Mobil buatan siswa SMK 2 dan SMK Warga Surakarta yang diparkir di halaman Balai Kota Surakarta, Senin, (2/1). Sumber: TEMPO/Ukky Primartantyo. (http://www.tempo.co/read/news/2012/01/03/058375050/Demi-Mobil-Rakitan-Esemka-Jokowi-Ganti-Mobil)
Sedemikian hebohnya, sampai-sampai banyak pihak yang ikutan numpang beken. Persis fenomena euforia reformasi di kala tahun 1998-an.
Ada pro kontra tentu saja. Tapi dari sisi positifnya memang, bahwa ternyata fenomena mobil Kiat Esemka yang digunakan Walikota Solo itu menumbuhkan benih kerinduan pada produk nasionalis, kerinduan pada pengakuan bahwa kemampuan anak bangsa tak kalah dengan bangsa-bangsa lain, serta kerinduan pada pejabat yang langsung memberikan teladan bagi rakyatnya.
Yang perlu dipikirkan sekarang adalah bagaimana kerinduan-kerinduan itu tidak layu sebelum berkembang. Terlihat sepele, tetapi ternyata banyak hal yang harus dikerjakan.

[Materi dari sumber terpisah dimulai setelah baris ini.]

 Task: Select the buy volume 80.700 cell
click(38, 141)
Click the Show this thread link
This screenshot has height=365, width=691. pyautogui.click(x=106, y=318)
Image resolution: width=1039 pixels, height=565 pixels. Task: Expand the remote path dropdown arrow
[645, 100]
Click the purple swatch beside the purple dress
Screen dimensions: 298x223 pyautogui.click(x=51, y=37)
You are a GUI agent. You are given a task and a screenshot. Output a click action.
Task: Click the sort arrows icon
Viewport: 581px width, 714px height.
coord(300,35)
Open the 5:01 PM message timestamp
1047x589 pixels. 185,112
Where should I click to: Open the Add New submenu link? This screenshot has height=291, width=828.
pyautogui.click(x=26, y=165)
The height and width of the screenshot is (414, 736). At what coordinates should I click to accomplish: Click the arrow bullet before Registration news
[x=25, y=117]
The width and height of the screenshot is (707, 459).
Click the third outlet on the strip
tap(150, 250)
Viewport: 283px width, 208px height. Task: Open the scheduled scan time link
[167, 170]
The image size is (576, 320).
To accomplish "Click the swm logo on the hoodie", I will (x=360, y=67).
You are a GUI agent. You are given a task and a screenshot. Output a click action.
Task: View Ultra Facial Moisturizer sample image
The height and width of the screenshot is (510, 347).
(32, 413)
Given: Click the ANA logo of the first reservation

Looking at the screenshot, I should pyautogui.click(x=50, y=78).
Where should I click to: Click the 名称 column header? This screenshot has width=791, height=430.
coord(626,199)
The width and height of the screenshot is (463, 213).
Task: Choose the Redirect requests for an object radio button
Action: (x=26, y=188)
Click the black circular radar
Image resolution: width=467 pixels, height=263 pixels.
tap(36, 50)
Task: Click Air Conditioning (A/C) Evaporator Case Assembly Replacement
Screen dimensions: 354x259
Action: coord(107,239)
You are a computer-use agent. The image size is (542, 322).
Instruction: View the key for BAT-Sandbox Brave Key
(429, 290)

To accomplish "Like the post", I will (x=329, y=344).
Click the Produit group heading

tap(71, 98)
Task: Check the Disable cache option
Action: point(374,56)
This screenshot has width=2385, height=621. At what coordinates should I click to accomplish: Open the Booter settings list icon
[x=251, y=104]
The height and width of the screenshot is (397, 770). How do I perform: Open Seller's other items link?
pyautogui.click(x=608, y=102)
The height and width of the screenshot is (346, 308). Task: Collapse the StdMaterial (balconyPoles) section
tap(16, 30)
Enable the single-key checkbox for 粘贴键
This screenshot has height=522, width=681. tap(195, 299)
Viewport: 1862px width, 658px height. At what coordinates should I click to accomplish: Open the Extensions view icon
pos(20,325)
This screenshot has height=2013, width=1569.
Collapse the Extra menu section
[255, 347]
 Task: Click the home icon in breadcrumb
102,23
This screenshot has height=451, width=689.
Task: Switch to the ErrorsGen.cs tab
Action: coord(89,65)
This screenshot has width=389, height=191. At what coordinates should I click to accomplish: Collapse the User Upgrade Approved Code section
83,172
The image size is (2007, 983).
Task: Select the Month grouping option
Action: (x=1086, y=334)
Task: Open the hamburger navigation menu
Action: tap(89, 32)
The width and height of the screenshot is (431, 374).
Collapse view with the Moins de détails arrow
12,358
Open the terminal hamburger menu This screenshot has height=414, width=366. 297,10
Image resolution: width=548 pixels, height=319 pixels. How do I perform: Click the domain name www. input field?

Soal mobil nasional misalnya, kita telah mempunyai cita-cita itu sejak beberapa tahun yang lalu. Masih ingat dengan kisah Timor bukan? Bagaimana kemudian bisa gagal? Faktor Tommy Soeharto semata? Atau faktor keberpihakan pemerintah saat itu yang terlihat dari kebijakan yang ditempuhnya? Atau ada kekuatan kapital yang memang sengaja menjegalnya?
Belum lagi dari soal definisi produk nasional di era globalisasi yang membuat batas definisi itu semakin kabur. Apakah yang dimaksud produk nasional itu adalah produk yang 100% menggunakan komponen dalam negeri? Atau dibuat dengan ‘branding’ dalam negeri? Atau dimodali oleh 100% modal dalam negeri? Coba lihat sejenak komputer yang Anda gunakan sekarang untuk membaca postingan ini. Apakah merk-nya? Apakah negara asal merk sama dengan negara tempat komputer itu dibuat? Bagaimana dengan komponen-komponennya?
***
Harus diakui bahwa Jokowi telah sukses bertindak sebagai product endorser tidak saja bagi Kiat Esemka, tetapi juga product endorser kemampuan anak-anak bangsa. Persis sebagaimana yang dilakukan oleh Agnes Monica atas Honda, pun juga Didi Petet atas Yamaha.
Jokowi membukakan lagi ingatan kita, jangankan untuk membuat mobil, soal kemampuan teknis, kita pernah punya PT Dirgantara Indonesia yang bisa membuat pesawat, juga PT Pal Indonesia yang bisa membuat kapal dengan panjang kapal lebih dari ratusan meter. tetapi bagaimana nasibnya sekarang?
Jokowi membukakan lagi ingatan kita, adakah dunia industri dan dunia pendidikan terkorelasi dengan baik? Masih ingat dengan konsep link and match-nya Menteri Wardiman?
Jokowi telah melangkah dengan cerdas. Tetapi tak cukup dengan semata memasang plat nomernya pada Kiat Esemka. Karena Jokowi hanyalah trigger, yang seharusnya memacu para pemangku kebijakan untuk bertindak. Departemen-departemen terkait harus lebih banyak bekerja dengan aksi nyata. Tak cukup dengan konsep-konsep di atas kertas. Sidang kabinet tak cukup sekedar tut wuri handayani, tetapi harus ing ngarso sung tulodho.